(Stored data)

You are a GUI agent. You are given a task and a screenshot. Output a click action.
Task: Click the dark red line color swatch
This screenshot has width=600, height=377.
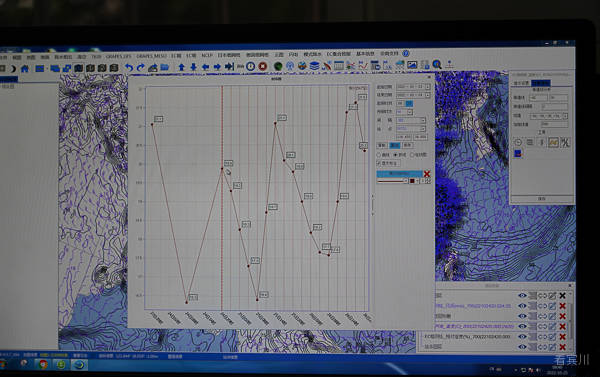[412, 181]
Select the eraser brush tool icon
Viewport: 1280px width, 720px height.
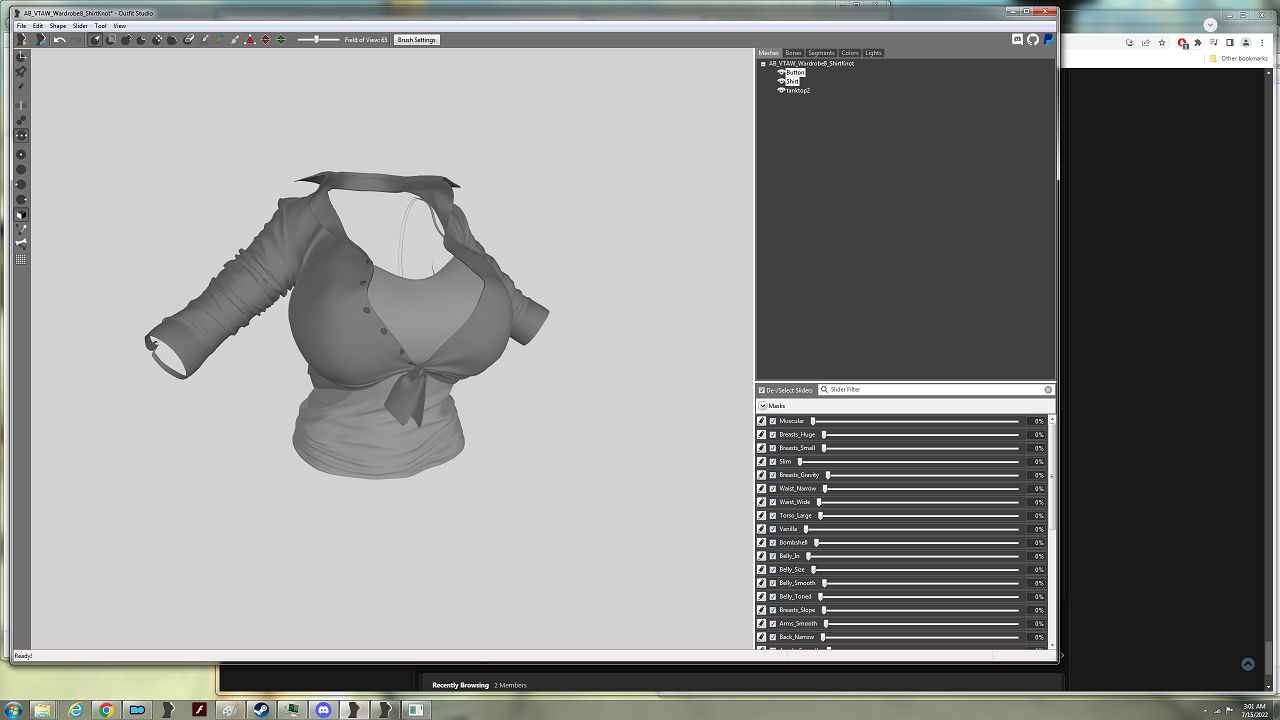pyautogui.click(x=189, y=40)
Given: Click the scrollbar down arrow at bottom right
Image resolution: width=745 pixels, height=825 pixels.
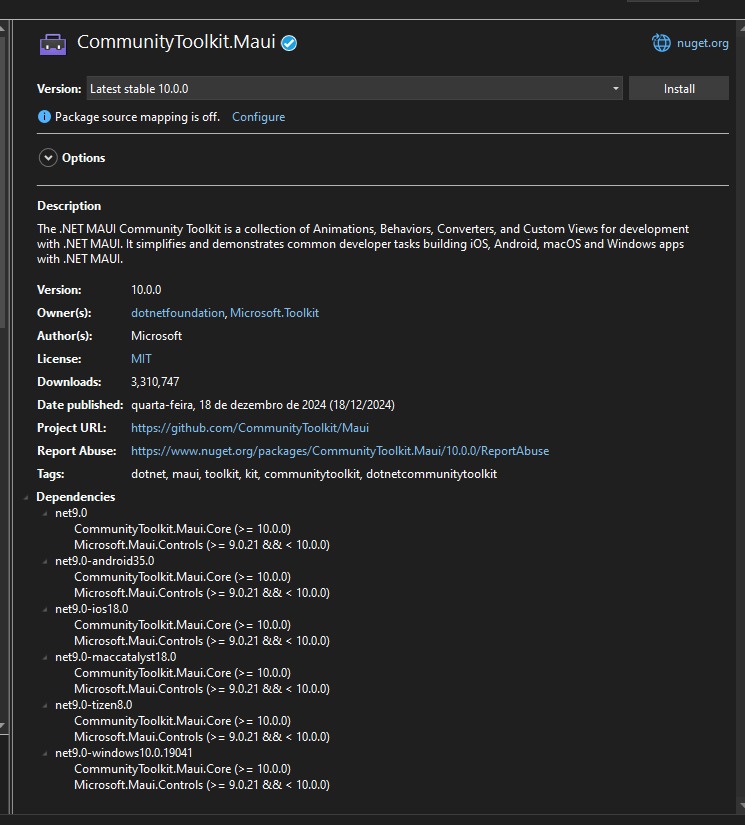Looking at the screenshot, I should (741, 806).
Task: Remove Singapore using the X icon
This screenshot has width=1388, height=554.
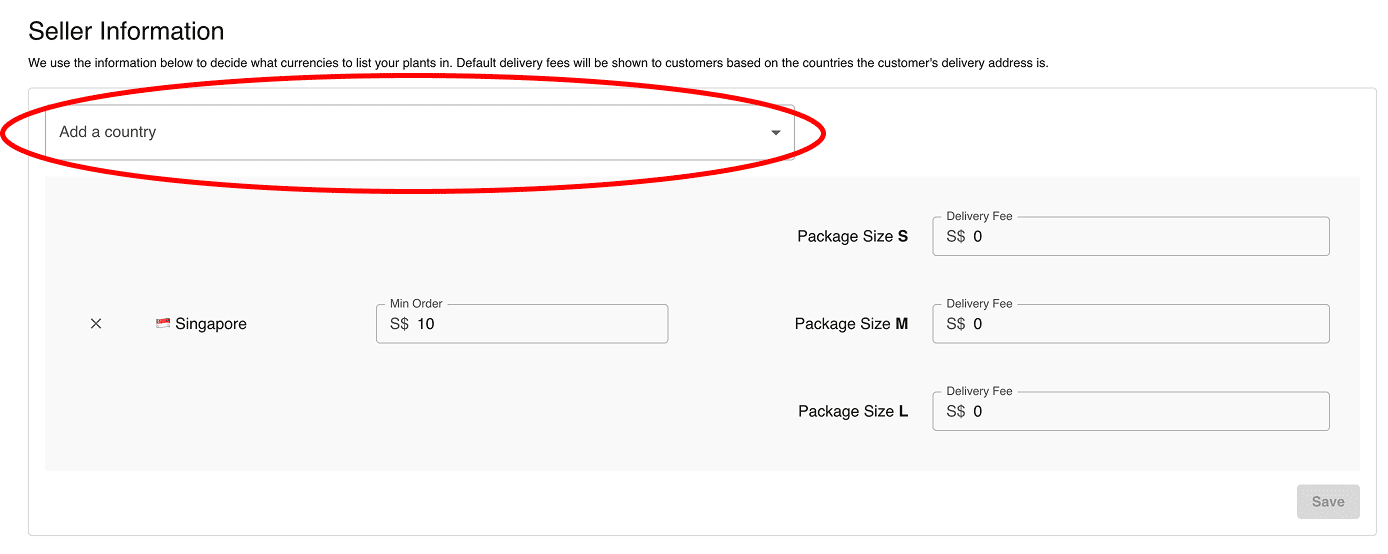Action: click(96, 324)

PROBLEM TO WORK ON
Write out all the entries exactly, except for the pictures.

RESPONSE
You are a GUI agent. You are given a task and a screenshot. Output a click action.
Task: Click the dark red line color swatch
This screenshot has width=600, height=377.
[412, 181]
Select the eraser brush tool icon
Viewport: 1280px width, 720px height.
pyautogui.click(x=189, y=40)
Given: Click the scrollbar down arrow at bottom right
Image resolution: width=745 pixels, height=825 pixels.
Looking at the screenshot, I should (741, 806).
Task: Remove Singapore using the X icon
This screenshot has width=1388, height=554.
Action: click(96, 324)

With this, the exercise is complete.